Моя задача в куплете очень проста. Мне нужно стучать пальцем по одной клавише. Я поднимаю руку очень высоко, и потом мой палец, словно ястреб, падает на клавиатуру. В припеве я извлекаю из сэмплера хоры. И самое последнее – «зажаривание». В принципе, это проигрывание риффа, но в это время нас действительно жарит обступающее со всех сторон пламя. Мы называем это место «гриль». Сегодня мне пришлось даже пригнуться: огонь чуть не опалил лицо. Пришлось вслепую шарить пальцами по клавиатуре.

Жаль, что эта песня закончилась. Я не каждый раз играю ее с таким удовольствием, как сегодня. Мы исполняем Sonne практически в каждом гастрольном туре, на каждом концерте. Она относится к так называемым хитам в программе. Для нас трудновато играть их каждый вечер. Но мы делаем это для зрителей. Ведь если вы когда-нибудь увидите нас на сцене, вы тоже захотите услышать песни, которые считаете лучшими. У The Rolling Stones, определенно, нет желания каждый раз играть Satisfaction. Но когда я был на их концерте, очень обрадовался тому, что они исполнили эту песню. Ее можно больше не услышать вживую, ведь участники группы уже в пожилом возрасте… Мы еще не старые, но всегда старательно играем песни, которые хотят услышать люди. Я не знаю, относится ли это к той, что мы исполняем сейчас. Она называется Pussy («Киска», англ.), и это название часто толкуется фанатами как «влагалище». Она более попсовая, чем другие песни из нашего репертуара. И она первая из них, которая стала лидером хит-парада. Тем самым подтверждается моя теория, что плавные, мелодичные песни более успешны. А может быть, немцы просто находят слово Pussy приятным? Или им нравится, что половина текста – на английском? Или что речь там идет о секс-туризме?..

В Pussy я беру маленькую клавиатуру и подхожу к краю сцены. К сожалению, иногда кабель где-то застревает, из инструмента выскакивает штекер, и мою игру не слышно. Но сейчас все нормально, я спокойно смотрю в публику, чтобы увидеть, кто сегодня в зале. Некоторые зрители присутствуют почти на всех наших концертах, ездят за нами по миру. Я узнаю их лица. Они должны тратить много времени и денег, чтобы следовать за нами. Но, наверное, это доставляет им удовольствие. В конце концов, чтобы путешествовать по белу свету, не обязательно быть музыкантом. Достаточно любить музыку. Или служить ей так, как это делают наши помощники и рабочая команда.

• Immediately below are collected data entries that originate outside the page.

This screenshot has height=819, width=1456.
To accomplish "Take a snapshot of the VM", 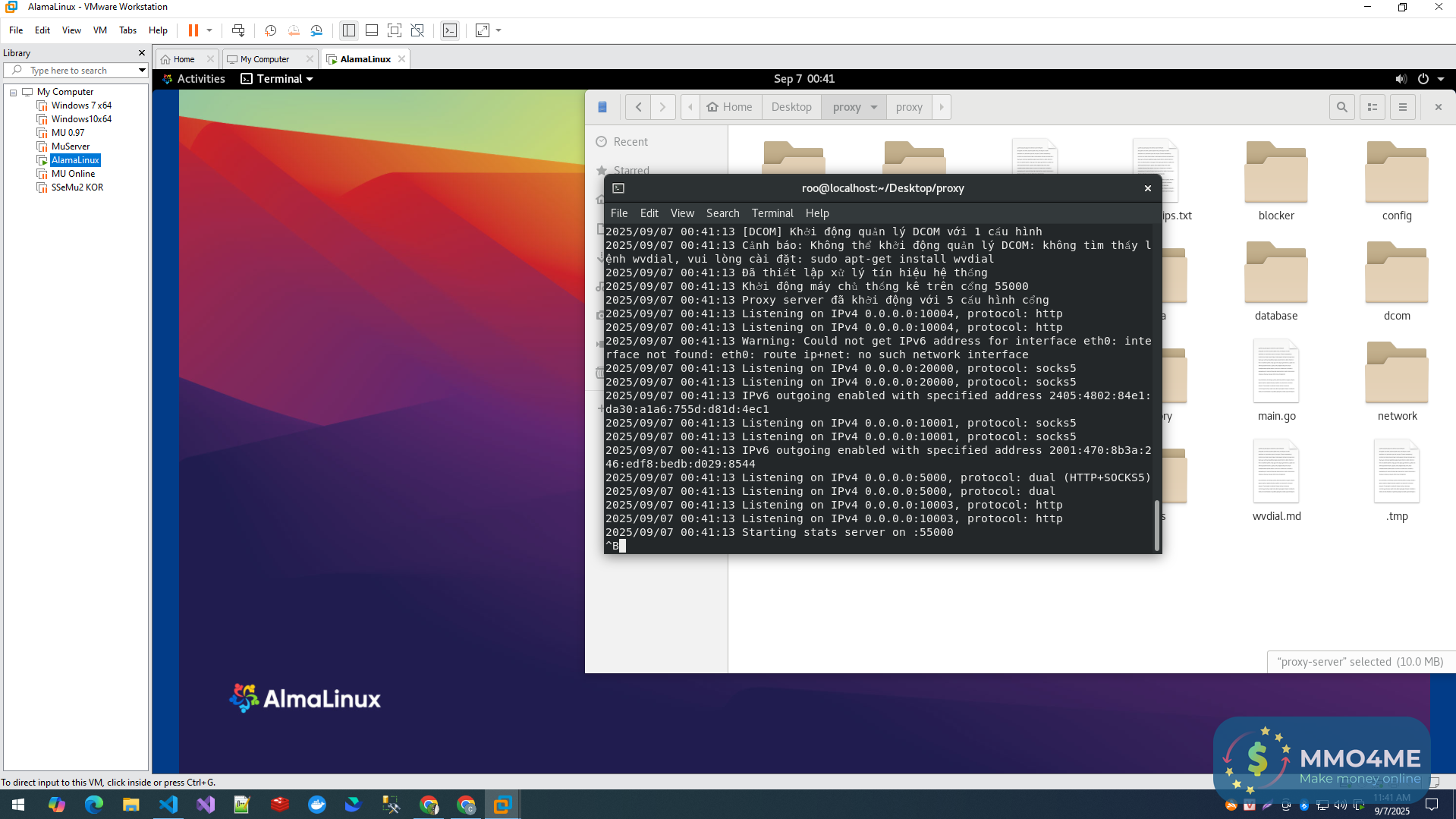I will (x=270, y=30).
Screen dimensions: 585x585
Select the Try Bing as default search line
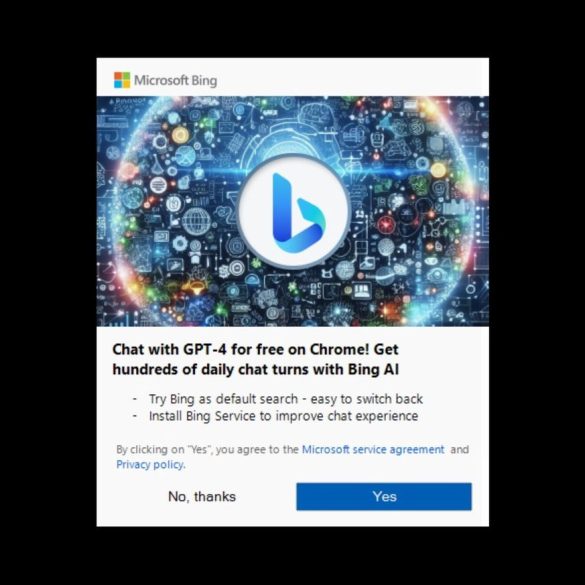pyautogui.click(x=286, y=399)
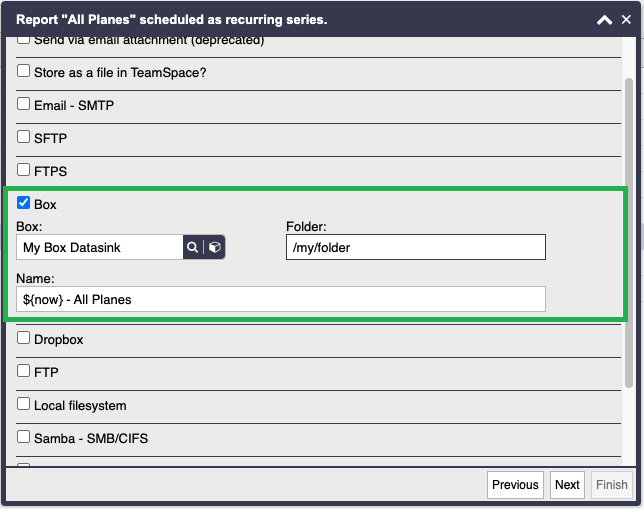
Task: Click the vertical scrollbar thumb
Action: tap(629, 232)

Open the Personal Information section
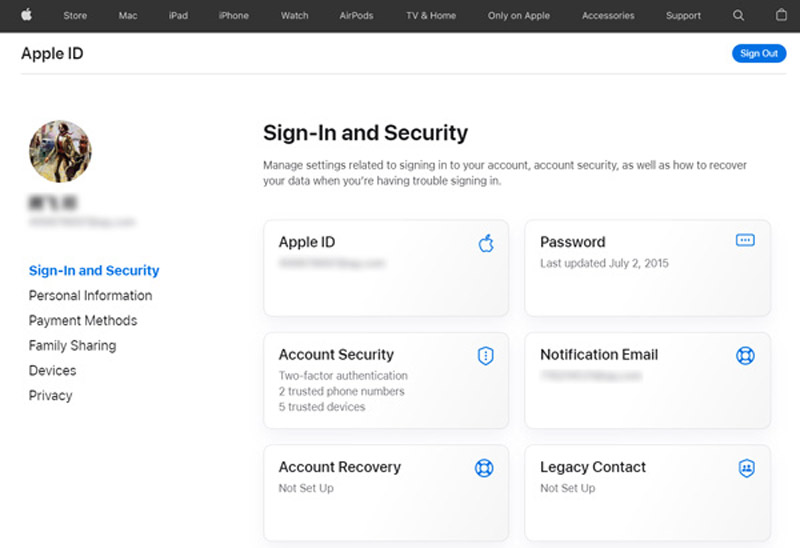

Многие люди подпевают нам с восторгом. Знают ли они, что это последняя песня? Наступает «часть С». В этот раз, в виде исключения, на сцене ничего не горит. Зато Тилль швыряет микрофон в зал, а штатив от него сгибает, казалось бы, без особых усилий, и сворачивает кренделем. Потом запихивает его в коробку, и она взрывается. Я всегда думаю: что думают о нас люди, которые видят такое в первый раз? Все наши выступления, на самом деле, безумны. А что думают те, кто видел это шоу много раз? Когда оно повторяется каждый вечер, кажется еще безумнее.